Ela sorriu amargamente ao ouvir aquilo e virou o pescoço para que pudesse olhá-lo.
- Não, não sou.
- Sim, você é - disse com uma firmeza que deixou-a arrepiada. - É a mulher mais inteligente e mais forte que eu já conheci. - Ele entrelaçou o mindinho dela no seu indicador; um gesto simples, mas que transmitia toda a energia da sinceridade que ele imprimia em cada palavra. - Você foi uma mulher que sempre batalhou pelo que quis e que não se importou em perder tudo por amor à pessoa mais importante da sua vida. Você abriu mão de tudo pelo Thomas e conseguiu superar o fato de ter que cuidar dele sozinha.
- Teo...
Teodoro silenciou-a, pousando os dedos em seus lábios, fitando-a com profundidade.
- Nunca mais na sua vida repita de novo que você não é forte. Ok? Eu a proíbo.
Julieta riu e assentiu. Uma lágrima de alegria desceu por sua bochecha. Sob que constelação Teodoro havia nascido que sempre sabia como fazê-la se sentir bem?

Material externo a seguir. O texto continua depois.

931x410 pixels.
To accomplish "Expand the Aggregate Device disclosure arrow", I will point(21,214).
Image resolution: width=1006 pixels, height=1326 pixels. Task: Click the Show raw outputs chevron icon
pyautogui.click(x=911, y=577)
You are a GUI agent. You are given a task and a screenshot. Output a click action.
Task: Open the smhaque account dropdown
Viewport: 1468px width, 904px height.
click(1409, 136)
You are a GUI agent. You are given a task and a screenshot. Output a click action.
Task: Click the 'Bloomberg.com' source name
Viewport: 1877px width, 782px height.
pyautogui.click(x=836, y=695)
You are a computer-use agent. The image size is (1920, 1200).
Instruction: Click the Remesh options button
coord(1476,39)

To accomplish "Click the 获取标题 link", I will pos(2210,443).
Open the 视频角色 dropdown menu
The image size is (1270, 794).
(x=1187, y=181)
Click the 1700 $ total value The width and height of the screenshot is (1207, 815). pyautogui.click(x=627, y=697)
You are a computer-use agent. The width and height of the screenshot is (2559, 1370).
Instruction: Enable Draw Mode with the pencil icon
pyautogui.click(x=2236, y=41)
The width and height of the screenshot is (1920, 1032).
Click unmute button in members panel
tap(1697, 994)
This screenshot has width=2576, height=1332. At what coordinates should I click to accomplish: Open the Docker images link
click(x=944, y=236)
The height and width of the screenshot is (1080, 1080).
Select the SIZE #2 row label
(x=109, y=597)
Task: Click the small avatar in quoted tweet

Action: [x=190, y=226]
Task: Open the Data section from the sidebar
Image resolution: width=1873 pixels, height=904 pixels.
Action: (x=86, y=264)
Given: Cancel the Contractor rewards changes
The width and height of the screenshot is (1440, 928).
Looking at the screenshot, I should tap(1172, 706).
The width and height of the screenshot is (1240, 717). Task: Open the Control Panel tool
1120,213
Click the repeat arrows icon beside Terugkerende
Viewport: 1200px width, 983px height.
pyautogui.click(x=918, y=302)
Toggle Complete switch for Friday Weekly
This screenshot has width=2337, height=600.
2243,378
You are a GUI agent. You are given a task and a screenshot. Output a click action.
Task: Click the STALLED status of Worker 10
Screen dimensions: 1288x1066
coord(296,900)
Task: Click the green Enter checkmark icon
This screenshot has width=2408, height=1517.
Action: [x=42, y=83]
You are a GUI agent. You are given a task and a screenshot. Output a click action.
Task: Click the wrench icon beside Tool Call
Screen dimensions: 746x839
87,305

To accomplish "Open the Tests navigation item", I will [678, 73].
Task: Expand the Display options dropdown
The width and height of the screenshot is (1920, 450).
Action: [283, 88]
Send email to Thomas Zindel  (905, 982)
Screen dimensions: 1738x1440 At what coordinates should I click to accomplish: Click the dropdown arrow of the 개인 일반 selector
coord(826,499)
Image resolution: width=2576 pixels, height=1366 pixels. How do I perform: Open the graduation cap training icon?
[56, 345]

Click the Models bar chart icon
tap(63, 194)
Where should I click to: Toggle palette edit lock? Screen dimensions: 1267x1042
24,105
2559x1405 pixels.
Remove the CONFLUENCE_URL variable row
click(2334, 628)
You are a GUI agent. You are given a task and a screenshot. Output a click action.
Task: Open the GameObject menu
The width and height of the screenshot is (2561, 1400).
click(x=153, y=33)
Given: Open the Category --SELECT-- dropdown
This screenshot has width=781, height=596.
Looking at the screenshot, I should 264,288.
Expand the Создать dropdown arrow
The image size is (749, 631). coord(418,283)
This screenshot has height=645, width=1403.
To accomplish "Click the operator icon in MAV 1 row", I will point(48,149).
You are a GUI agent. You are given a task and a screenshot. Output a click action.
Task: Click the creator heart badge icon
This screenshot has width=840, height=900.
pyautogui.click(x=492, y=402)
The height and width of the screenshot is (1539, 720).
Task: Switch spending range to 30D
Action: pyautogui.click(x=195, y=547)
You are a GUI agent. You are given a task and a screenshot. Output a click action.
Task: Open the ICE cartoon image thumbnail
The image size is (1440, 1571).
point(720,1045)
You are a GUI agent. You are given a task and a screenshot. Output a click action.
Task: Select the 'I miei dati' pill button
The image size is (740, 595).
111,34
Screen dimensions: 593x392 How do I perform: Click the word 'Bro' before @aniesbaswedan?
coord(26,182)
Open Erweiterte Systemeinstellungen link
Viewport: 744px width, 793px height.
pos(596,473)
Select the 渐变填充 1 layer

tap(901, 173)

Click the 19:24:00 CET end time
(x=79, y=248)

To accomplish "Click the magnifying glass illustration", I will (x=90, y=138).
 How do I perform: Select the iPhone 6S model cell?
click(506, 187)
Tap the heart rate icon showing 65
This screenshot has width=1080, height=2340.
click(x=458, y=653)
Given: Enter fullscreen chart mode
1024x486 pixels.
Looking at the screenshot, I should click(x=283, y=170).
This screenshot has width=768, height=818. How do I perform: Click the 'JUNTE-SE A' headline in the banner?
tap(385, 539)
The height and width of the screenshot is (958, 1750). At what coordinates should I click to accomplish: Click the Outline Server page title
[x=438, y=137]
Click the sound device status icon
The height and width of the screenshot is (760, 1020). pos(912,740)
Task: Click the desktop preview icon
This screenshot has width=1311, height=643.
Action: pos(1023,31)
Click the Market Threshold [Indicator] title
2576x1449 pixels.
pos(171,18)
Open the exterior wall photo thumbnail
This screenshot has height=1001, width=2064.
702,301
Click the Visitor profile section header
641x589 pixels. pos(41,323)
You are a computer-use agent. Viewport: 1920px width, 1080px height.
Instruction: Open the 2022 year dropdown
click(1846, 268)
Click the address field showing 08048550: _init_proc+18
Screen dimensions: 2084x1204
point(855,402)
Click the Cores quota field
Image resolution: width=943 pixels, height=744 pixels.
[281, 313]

- Obrigada, Teo - agradeceu e se deu ao gostinho de poder abraçá-lo e sentir o calor dos braços dele irradiar por seu corpo.
Com carinho, Teodoro tocou o queixo dela, fazendo com que ela inclinasse a cabeça para poder olhar em seus olhos.
- Saiba que, pode levar o tempo que for, Julieta, eu irei esperar até que cada caquinho seu esteja colado e você possa amar novamente. Até lá, eu estarei aqui, amada.
Aquilo era tudo que ela poderia desejar. Aquele era o verdadeiro significado de sweetheart. Julieta tinha certeza de que, quando voltasse a amar, essa pessoa seria Teodoro. Como ele lhe dissera, ela era forte e ela estava certa de que o tempo colocaria tudo no lugar.